▸ **Given instruction**
Rewrite the material below, substituting "Find an element on the screen" for every "Locate an element on the screen" and leaving everything else unchanged.
------------------------------------
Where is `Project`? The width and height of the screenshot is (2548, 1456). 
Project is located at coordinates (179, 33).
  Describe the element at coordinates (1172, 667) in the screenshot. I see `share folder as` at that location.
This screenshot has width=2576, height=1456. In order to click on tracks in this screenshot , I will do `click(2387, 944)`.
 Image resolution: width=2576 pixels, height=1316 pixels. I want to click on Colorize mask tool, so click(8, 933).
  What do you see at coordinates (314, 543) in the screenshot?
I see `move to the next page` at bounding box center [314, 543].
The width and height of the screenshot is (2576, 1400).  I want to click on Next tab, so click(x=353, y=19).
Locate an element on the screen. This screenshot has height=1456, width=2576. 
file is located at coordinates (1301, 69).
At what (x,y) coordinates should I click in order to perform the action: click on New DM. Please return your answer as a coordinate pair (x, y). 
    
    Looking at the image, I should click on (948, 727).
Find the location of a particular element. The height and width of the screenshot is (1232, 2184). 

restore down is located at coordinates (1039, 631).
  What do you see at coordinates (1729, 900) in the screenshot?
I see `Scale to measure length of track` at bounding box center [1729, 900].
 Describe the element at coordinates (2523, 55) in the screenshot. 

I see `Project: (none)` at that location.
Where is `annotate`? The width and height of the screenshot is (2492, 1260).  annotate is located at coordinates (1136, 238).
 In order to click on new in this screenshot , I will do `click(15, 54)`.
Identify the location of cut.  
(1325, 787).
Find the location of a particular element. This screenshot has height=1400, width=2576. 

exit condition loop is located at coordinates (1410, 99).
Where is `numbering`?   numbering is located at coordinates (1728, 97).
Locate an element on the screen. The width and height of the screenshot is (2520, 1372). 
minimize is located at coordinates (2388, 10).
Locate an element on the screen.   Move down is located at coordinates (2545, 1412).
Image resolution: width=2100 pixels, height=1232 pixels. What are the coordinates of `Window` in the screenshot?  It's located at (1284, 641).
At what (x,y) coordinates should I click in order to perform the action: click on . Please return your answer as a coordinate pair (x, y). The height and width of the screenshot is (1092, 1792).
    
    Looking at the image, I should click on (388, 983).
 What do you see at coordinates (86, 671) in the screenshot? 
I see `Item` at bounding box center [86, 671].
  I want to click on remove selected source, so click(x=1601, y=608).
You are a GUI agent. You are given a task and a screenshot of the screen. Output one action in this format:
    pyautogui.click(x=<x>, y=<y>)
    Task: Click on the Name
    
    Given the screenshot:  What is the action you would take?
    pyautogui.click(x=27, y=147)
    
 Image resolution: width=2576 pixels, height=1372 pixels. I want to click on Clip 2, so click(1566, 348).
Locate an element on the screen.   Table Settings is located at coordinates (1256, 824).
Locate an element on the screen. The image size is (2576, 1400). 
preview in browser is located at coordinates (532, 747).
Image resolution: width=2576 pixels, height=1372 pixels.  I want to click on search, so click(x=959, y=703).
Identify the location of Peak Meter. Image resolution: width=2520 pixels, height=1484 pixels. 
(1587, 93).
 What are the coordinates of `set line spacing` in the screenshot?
------------------------------------
▸ **Full output**
Where is `Project`? The width and height of the screenshot is (2548, 1456). 
Project is located at coordinates (179, 33).
  Describe the element at coordinates (1172, 667) in the screenshot. I see `share folder as` at that location.
This screenshot has width=2576, height=1456. In order to click on tracks in this screenshot , I will do `click(2387, 944)`.
 Image resolution: width=2576 pixels, height=1316 pixels. I want to click on Colorize mask tool, so click(8, 933).
  What do you see at coordinates (314, 543) in the screenshot?
I see `move to the next page` at bounding box center [314, 543].
The width and height of the screenshot is (2576, 1400).  I want to click on Next tab, so click(x=353, y=19).
Find an element on the screen. This screenshot has height=1456, width=2576. 
file is located at coordinates (1301, 69).
At what (x,y) coordinates should I click in order to perform the action: click on New DM. Please return your answer as a coordinate pair (x, y). 
    
    Looking at the image, I should click on (948, 727).
Find the location of a particular element. The height and width of the screenshot is (1232, 2184). 

restore down is located at coordinates (1039, 631).
  What do you see at coordinates (1729, 900) in the screenshot?
I see `Scale to measure length of track` at bounding box center [1729, 900].
 Describe the element at coordinates (2523, 55) in the screenshot. 

I see `Project: (none)` at that location.
Where is `annotate`? The width and height of the screenshot is (2492, 1260).  annotate is located at coordinates (1136, 238).
 In order to click on new in this screenshot , I will do `click(15, 54)`.
Identify the location of cut.  
(1325, 787).
Find the location of a particular element. This screenshot has height=1400, width=2576. 

exit condition loop is located at coordinates (1410, 99).
Where is `numbering`?   numbering is located at coordinates (1728, 97).
Find an element on the screen. The width and height of the screenshot is (2520, 1372). 
minimize is located at coordinates (2388, 10).
Find an element on the screen.   Move down is located at coordinates (2545, 1412).
Image resolution: width=2100 pixels, height=1232 pixels. What are the coordinates of `Window` in the screenshot?  It's located at (1284, 641).
At what (x,y) coordinates should I click in order to perform the action: click on . Please return your answer as a coordinate pair (x, y). The height and width of the screenshot is (1092, 1792).
    
    Looking at the image, I should click on (388, 983).
 What do you see at coordinates (86, 671) in the screenshot? 
I see `Item` at bounding box center [86, 671].
  I want to click on remove selected source, so click(x=1601, y=608).
You are a GUI agent. You are given a task and a screenshot of the screen. Output one action in this format:
    pyautogui.click(x=<x>, y=<y>)
    Task: Click on the Name
    
    Given the screenshot:  What is the action you would take?
    pyautogui.click(x=27, y=147)
    
 Image resolution: width=2576 pixels, height=1372 pixels. I want to click on Clip 2, so click(1566, 348).
Find an element on the screen.   Table Settings is located at coordinates (1256, 824).
Find an element on the screen. The image size is (2576, 1400). 
preview in browser is located at coordinates (532, 747).
Image resolution: width=2576 pixels, height=1372 pixels.  I want to click on search, so click(x=959, y=703).
Identify the location of Peak Meter. Image resolution: width=2520 pixels, height=1484 pixels. 
(1587, 93).
 What are the coordinates of `set line spacing` in the screenshot?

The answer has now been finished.